DATA IN THIS EXERCISE START

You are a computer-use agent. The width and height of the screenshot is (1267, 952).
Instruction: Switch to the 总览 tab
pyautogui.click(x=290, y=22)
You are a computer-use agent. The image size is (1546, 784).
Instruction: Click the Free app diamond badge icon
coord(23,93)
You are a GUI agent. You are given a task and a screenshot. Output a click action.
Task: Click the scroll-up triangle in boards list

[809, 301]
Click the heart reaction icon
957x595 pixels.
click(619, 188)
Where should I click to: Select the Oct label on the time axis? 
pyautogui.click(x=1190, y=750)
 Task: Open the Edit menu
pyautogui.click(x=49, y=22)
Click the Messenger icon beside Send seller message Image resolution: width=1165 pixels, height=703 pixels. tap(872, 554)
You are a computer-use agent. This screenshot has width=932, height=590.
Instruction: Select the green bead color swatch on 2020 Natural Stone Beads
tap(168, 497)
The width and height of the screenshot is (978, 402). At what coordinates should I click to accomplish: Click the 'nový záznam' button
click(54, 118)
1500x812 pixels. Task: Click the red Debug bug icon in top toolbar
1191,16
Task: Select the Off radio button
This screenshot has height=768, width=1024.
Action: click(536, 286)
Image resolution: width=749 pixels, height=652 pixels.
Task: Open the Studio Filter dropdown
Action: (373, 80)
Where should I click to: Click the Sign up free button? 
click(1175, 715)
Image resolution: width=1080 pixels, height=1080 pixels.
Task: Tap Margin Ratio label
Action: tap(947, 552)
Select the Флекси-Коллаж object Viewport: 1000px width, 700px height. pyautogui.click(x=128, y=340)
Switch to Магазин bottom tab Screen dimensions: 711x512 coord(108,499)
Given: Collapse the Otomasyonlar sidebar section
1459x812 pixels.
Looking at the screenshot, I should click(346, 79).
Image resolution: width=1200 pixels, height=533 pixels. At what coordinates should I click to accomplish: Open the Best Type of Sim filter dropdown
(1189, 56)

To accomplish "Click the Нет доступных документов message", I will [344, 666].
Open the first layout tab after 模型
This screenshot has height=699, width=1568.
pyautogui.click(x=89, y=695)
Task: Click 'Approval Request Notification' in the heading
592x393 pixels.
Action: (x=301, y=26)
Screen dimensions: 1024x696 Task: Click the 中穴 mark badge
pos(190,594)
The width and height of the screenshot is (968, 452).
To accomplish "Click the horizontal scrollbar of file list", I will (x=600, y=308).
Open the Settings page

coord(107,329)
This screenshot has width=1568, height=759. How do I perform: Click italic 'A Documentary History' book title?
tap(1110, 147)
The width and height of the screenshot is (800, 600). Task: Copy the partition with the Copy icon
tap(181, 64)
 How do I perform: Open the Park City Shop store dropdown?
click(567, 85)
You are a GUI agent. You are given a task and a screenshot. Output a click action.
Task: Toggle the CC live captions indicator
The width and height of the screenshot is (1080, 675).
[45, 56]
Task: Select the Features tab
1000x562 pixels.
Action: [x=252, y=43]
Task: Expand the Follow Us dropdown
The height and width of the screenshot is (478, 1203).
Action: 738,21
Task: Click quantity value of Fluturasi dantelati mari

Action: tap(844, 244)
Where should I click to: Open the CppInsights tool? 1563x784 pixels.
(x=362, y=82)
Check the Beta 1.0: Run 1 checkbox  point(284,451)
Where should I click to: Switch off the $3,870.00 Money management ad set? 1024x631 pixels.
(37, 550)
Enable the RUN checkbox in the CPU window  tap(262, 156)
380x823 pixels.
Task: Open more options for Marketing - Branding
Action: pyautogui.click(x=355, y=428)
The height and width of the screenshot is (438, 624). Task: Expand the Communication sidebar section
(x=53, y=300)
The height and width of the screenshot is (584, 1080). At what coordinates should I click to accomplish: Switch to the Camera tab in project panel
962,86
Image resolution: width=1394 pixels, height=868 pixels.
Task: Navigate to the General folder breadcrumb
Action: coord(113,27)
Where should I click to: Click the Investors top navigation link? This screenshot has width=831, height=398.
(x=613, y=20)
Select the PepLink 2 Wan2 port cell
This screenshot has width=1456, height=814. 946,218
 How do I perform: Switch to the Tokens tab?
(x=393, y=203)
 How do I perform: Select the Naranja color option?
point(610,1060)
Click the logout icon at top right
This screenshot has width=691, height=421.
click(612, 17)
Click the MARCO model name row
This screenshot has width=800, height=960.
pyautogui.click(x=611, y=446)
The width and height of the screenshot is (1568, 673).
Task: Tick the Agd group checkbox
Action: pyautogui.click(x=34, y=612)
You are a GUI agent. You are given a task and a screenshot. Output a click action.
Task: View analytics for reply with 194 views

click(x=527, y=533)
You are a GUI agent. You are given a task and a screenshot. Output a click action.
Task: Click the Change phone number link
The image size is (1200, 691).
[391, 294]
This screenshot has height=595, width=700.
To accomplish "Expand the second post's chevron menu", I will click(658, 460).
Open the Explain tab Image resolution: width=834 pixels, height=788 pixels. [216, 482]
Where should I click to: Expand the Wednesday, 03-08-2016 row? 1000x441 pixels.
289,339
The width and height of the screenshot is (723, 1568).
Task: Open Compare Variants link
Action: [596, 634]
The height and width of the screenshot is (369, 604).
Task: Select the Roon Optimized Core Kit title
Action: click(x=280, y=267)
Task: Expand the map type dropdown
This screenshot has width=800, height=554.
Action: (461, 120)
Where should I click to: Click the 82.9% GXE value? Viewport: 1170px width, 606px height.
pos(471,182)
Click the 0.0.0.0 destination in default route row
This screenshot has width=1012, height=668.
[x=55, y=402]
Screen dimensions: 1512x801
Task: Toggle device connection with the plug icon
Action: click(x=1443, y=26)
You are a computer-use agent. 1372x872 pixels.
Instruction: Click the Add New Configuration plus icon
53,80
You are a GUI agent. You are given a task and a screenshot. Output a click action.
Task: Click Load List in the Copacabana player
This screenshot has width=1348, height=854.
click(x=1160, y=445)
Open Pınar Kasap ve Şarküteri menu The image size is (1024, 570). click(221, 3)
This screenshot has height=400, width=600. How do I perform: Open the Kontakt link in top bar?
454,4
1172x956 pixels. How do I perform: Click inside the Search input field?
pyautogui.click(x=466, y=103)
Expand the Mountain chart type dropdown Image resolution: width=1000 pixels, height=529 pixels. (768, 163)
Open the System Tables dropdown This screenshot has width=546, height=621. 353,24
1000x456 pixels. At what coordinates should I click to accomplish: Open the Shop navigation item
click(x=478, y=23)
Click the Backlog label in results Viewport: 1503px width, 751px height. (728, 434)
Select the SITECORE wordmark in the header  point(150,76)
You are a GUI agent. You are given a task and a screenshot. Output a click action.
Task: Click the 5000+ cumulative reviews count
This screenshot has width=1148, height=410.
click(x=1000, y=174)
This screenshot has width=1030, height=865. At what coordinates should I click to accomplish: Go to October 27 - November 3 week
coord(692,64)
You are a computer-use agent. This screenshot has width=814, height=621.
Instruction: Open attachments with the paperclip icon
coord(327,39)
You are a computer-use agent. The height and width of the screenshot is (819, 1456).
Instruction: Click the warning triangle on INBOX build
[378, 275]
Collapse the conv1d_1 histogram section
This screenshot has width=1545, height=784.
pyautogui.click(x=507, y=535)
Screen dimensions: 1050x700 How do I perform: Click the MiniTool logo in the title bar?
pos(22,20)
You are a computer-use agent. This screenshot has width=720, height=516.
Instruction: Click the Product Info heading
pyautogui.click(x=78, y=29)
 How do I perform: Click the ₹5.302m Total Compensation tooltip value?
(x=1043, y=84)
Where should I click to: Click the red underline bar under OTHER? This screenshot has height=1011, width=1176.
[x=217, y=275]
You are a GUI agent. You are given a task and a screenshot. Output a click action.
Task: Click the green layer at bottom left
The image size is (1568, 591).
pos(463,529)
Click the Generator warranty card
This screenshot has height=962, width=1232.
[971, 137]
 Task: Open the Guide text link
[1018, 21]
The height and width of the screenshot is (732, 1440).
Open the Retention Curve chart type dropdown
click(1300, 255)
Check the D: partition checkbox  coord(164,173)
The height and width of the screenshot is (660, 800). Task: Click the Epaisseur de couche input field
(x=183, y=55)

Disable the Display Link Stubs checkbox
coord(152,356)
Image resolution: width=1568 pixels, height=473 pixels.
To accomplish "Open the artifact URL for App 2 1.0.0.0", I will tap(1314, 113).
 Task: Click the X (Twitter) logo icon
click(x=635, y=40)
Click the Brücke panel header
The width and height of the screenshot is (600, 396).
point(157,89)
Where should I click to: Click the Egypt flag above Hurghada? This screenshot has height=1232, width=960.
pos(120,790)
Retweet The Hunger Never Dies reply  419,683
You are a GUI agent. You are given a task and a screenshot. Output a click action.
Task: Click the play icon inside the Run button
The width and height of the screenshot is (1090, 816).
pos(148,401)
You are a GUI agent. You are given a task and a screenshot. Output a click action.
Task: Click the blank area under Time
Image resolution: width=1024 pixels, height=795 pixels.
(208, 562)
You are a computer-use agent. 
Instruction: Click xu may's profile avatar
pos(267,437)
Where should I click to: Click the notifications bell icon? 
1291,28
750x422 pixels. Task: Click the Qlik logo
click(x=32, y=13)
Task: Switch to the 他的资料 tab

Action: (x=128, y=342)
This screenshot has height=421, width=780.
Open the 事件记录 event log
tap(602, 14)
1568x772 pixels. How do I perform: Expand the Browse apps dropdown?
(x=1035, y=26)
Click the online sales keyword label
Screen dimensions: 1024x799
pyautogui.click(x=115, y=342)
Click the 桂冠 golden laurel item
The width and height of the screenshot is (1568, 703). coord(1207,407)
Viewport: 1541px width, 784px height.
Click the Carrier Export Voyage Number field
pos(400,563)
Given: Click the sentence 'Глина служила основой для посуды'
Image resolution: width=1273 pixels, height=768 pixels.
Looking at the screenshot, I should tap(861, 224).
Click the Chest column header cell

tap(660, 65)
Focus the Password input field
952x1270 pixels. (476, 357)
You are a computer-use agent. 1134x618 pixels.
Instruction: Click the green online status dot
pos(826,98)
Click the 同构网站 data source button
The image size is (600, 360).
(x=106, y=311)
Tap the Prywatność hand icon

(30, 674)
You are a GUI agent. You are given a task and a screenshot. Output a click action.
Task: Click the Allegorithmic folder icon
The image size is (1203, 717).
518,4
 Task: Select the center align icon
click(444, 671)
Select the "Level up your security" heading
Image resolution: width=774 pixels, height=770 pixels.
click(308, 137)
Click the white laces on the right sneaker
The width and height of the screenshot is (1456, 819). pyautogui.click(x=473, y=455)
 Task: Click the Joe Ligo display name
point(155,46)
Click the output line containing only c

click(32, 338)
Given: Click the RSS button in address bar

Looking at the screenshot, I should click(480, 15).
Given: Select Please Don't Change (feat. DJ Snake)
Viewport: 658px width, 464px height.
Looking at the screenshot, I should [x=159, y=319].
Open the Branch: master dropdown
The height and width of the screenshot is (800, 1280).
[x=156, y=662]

DATA IN THIS EXERCISE END

YOUR TASK
Please count the lines in the records that hold the string "computer", and give the number alone.

YOUR SOLUTION
9